Sir Keir Starmer has pledged to uphold Labour’s commitment to abolish tuition fees, as the leadership hopeful sets out his plans to lead the party back from defeat.
The shadow Brexit secretary and frontrunner to succeed Jeremy Corbyn said Labour must stand by its plan to “end the national scandal of spiralling student debt”.
Sir Keir will be setting out 10 leadership pledges including scrapping Universal Credit and putting the “green new deal” on the environment at the heart of all policies.
In what will be seen as pitches to the left-wing base of the current leader, Sir Keir will also re-affirm his commitment in supporting the common ownership of rail, mail, energy and water.
He will also support an income tax increase for the top 5% of earners and pledge to end outsourcing in the NHS and justice system.
“Labour must stand by its commitment to end the national scandal of spiralling student debt and abolish tuition fees,” Sir Keir said.
“Under the Tories, tuition fees have tripled and young people are leaving with university with nearly £60,000 worth of debt.

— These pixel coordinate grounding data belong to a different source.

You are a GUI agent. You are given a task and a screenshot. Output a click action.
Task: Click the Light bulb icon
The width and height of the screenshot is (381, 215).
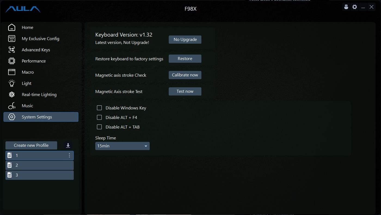coord(12,83)
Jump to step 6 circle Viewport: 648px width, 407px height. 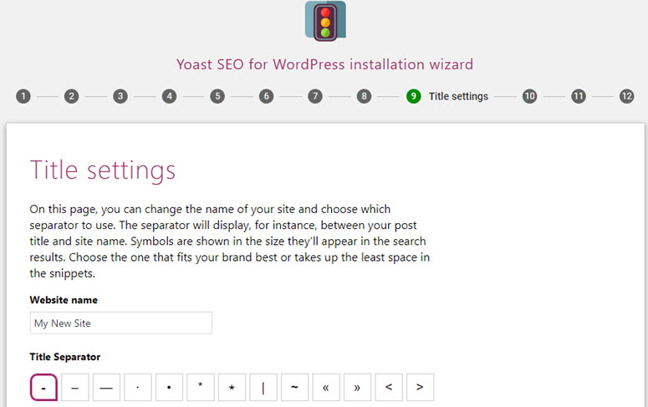pos(266,96)
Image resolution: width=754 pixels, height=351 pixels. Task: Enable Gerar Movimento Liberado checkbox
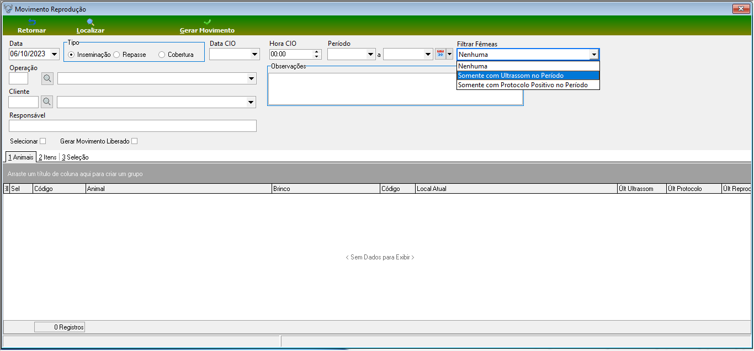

Let’s be blunt: we need to end the scandal of spiralling student debt.”
He also urged Chancellor Sajid Javid to use his Budget next month to reverse the Conservatives’ axing of maintenance grants, saying young people cannot wait until after the next election.
Tuition fees were first introduced under Labour by Tony Blair at the maximum price of £1,000, but the Tories have seen them increase to up to £9,250.
Sir Keir, Lisa Nandy and Rebecca Long-Bailey have all succeeded in getting to the final stage by winning the support of organisations affiliated to the party, including unions.
But the final contender, shadow foreign secretary Emily Thornberry, has so far failed to win sufficient backing to make it to the ballot of members and other supporters.
On Tuesday she issued a plea to constituency parties for their endorsement so she can “make every candidate raise their game” ahead of the vote.
Mr Corbyn’s successor will be announced on April 4.